La leggenda vuole che Antonio Carlo Jobim, alla ricerca di nuove melodie musicali, inventò la bossa nova ascoltando un brano della colonna sonora di «Europa di notte», un film di Alessandro Blasetti del 1959. A cantare «Dans mon ile» era il giovane Henri Salvador. Il «crooner» francese non ha mai confermato di aver inventato quel genere e non c'è più modo di sapere se l'episodio è mito o realtà: Henri Salvador è morto mercoledì 13 febbraio a Parigi a 90 anni, in seguito a un aunerisma.

Era da trent'anni che 'Monsieur Salvador', come era soprannominato, solcava le scene con più di una trentina di album all'attivo e canzoni che resteranno nella storia della musica: Syracuse, Une chanson douce, Le lion est mort ce soir o ancora Zorro est arrivé. Ma la lista sarebbe interminabile: aveva scritto circa 950 brani. «Ce ne sono almeno altri 2-3mila nel cassetto» diceva lui. Amato per la sua risata inimitabile e l'eterno buon umore, Salvador era un vero showman, capace di fare tutto e bene: ballare, inventare giochi di prestigio, interpretare sketch umoristici (aveva lavorato anche molto in tv) e, naturalmente, cantare. Con quella «voce vellutata» che sono in tanti oggi a rimpiangere, anche il presidente Nicolas Sarkozy. Nella sua ultima intervista, pubblicata da Paris-Normandie, Salvador diceva che era «nato con quella risata» e che sperava di «morire così». Mireille Mathieu ha ricordato la sua «eterna giovinezza». L'uomo dal completo bianco aveva dato l'addio alle scene solo di recente. Aveva festeggiato i suoi 90 anni con il pubblico dello Sporting Club di Monaco, poi il concerto di addio a Parigi, lo scorso 21 dicembre. Pungente e allegro come sempre, aveva raccolto le ovazioni del Palazzo dei Congressi al gran completo. Ma anche a 90 anni suonati aveva assicurato che non avrebbe abbandonato la musica.

«Largo ai giovani» aveva detto una volta a Le Parisien. «Ma vista la voce che mi ritrovo, conto di registrare ancora qualche disco». Era in programma, ma non c'è stato il tempo.
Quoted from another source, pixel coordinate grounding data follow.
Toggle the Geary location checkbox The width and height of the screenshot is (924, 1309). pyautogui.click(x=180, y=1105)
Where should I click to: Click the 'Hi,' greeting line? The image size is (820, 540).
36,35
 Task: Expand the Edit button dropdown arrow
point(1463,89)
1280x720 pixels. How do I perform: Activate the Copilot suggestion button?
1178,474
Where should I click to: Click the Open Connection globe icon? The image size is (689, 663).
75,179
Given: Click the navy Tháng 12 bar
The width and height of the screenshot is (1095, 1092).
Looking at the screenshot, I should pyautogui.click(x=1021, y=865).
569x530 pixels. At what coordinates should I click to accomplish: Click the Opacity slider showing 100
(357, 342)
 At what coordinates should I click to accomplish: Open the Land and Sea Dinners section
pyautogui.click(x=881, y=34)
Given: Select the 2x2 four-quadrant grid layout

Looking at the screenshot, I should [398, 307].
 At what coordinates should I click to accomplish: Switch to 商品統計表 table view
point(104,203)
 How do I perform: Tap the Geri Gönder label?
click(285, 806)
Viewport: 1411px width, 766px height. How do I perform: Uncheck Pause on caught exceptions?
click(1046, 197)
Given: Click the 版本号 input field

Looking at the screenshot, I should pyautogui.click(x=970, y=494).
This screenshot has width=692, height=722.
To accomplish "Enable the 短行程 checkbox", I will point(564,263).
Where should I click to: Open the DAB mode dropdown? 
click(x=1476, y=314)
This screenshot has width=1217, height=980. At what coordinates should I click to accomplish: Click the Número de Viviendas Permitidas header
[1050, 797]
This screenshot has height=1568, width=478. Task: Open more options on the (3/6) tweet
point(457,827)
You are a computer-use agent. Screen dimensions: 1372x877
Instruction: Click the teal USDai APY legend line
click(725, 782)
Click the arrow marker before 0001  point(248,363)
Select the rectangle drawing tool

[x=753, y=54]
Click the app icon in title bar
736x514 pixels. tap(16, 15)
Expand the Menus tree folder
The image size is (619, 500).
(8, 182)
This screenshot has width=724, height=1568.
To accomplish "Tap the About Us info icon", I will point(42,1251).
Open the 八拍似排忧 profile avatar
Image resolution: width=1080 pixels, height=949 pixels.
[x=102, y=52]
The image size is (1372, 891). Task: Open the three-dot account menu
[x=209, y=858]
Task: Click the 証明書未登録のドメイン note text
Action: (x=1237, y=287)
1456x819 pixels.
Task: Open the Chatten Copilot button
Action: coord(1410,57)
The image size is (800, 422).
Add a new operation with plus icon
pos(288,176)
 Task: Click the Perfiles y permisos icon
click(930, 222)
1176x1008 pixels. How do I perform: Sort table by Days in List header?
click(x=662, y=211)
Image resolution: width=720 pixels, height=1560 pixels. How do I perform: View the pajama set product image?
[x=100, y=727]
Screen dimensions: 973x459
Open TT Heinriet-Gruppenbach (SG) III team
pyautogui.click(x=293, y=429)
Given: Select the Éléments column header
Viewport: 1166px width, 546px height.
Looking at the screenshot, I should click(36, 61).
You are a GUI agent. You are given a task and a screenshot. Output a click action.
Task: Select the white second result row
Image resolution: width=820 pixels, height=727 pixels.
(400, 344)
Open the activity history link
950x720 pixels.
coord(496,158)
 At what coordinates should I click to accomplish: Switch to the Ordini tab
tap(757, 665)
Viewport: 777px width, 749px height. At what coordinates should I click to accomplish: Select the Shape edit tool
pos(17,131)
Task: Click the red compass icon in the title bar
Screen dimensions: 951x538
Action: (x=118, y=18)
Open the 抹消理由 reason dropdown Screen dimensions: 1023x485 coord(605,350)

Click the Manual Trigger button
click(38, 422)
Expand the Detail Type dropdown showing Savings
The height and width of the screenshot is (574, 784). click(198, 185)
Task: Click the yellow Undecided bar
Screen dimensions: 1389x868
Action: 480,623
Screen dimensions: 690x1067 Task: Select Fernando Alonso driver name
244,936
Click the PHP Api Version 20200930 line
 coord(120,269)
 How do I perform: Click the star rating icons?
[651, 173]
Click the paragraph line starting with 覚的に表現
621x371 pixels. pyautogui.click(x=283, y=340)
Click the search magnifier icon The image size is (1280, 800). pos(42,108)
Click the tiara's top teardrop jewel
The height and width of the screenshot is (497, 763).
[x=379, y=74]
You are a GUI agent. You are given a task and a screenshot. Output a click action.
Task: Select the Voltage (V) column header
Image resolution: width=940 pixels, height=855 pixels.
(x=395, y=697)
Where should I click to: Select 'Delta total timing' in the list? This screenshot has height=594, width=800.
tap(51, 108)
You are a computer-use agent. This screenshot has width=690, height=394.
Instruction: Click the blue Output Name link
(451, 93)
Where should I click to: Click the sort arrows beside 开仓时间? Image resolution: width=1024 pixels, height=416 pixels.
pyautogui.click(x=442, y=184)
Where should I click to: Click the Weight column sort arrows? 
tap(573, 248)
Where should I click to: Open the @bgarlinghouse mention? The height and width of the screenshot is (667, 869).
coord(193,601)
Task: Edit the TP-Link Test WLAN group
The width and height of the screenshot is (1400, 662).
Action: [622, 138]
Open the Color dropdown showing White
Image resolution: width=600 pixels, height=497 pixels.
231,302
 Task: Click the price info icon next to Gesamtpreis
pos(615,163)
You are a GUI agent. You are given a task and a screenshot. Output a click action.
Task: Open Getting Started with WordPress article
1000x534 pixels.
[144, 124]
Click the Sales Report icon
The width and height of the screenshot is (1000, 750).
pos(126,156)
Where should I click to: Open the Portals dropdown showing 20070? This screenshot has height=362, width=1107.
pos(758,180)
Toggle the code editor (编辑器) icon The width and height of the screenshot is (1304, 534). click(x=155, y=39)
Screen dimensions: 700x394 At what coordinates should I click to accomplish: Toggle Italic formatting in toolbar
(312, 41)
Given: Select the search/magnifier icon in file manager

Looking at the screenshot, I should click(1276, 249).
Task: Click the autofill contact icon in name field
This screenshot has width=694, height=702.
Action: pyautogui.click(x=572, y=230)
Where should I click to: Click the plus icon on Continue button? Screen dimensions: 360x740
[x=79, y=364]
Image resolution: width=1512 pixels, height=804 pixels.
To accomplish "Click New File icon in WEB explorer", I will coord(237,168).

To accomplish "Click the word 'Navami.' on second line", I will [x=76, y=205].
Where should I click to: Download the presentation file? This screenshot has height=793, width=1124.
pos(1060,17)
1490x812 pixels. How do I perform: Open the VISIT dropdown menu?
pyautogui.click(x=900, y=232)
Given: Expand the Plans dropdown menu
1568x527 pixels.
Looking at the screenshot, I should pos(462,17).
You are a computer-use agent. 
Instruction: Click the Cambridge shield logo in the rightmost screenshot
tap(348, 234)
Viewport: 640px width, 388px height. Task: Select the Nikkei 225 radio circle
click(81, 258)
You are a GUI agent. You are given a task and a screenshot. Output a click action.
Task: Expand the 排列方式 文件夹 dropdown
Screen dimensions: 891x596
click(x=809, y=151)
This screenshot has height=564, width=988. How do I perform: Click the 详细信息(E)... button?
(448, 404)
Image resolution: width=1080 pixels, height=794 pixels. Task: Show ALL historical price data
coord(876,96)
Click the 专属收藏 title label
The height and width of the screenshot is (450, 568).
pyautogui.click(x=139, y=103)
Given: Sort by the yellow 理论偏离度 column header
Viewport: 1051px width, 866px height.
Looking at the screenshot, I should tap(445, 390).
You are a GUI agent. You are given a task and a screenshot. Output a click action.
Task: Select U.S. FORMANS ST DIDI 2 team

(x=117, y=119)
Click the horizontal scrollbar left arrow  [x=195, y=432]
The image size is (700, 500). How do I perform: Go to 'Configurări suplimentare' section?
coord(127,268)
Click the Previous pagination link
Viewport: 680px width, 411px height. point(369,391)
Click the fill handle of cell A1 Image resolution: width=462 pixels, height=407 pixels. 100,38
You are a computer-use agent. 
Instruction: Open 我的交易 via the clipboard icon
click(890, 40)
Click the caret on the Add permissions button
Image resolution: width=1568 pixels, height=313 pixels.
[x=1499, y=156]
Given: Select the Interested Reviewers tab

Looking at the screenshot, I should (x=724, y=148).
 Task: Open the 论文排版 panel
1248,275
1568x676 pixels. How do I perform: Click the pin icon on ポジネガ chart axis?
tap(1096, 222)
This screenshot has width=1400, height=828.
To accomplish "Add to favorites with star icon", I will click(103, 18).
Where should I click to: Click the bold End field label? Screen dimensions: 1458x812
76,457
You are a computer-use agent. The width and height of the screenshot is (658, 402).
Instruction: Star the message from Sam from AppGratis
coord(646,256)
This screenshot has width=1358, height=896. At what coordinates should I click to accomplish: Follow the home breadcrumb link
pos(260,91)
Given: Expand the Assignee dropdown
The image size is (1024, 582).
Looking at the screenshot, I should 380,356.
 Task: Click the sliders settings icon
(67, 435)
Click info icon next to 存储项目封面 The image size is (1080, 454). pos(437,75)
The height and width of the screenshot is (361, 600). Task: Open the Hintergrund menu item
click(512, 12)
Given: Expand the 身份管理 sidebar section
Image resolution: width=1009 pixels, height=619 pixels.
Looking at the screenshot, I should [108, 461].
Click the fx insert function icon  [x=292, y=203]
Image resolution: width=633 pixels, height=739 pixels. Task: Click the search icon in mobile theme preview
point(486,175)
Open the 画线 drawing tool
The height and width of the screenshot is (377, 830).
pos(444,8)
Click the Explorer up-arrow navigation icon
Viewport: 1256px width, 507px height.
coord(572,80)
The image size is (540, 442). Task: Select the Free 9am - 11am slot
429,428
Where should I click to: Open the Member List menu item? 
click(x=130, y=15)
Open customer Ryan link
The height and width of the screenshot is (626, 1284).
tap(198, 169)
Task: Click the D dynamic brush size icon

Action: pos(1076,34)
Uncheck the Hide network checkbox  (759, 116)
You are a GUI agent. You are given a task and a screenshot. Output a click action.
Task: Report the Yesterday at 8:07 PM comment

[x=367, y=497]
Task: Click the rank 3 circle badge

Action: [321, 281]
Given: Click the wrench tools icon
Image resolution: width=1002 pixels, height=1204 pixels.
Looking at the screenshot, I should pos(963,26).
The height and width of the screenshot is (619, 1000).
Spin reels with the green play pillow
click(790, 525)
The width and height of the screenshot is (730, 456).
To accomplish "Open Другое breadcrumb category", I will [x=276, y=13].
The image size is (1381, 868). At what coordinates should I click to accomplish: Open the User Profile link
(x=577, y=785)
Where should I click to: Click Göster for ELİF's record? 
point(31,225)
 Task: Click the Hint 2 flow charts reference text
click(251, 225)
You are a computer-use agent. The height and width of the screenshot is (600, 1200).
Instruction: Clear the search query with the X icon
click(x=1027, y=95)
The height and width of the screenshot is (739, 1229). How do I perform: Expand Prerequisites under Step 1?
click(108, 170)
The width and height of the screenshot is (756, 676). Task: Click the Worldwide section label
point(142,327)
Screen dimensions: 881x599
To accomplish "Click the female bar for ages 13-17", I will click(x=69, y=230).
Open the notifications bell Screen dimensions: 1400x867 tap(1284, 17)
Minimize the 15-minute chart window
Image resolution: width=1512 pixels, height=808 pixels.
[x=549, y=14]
L'ultimo album è del 2006, "Reverence", uno scrigno dei migliori swing dello chansonnier. Gli ultimi anni sono stati come una seconda giovinezza per Salvador che era tornato sulla scena internazionale nel 2000 con il nostalgico Chambre avec vue. Erano seguiti il live Performance (2002) e Ma chère et tendre (2003). Si era anche risposato per la seconda volta, nel 2001, con Catherine Costa, produttrice tv. Nato il 18 luglio 1917 a Cayenne, nella Guyana francese, Salvador era sbarcato in Francia nel '29. Cresciuto nel mondo gitano di Django Reinhardt, partito in tour con l'orchestra di Ray Vantura nel '41, realizzò il primo disco nel '47, Maladie d'amour. Un incredibile successo e l'inizio di una carriera eclettica come poche. Fu anche il primo cantante di rock'n'roll in Francia con più di 200 canzoni scritte con Boris Vian e musiche di Michel Legrand. Salvador si è sempre vantato di avere avuto la carriera più lunga, 60 anni: Maurice Chevalier era morto a 84 anni, Charles Trenet a 86. Il segreto di questa longevità? «Il mio grande ottimismo», aveva confidato una volta. D'altronde la morte non lo ha mai spaventato. «Credo all'eternità, all'infinto» diceva. «Nella nostra galassia ci sono milioni di stelle, e chissà quanti milioni di galassie nell'universo. Vi rendete conto di quante vite ci sono da vivere?».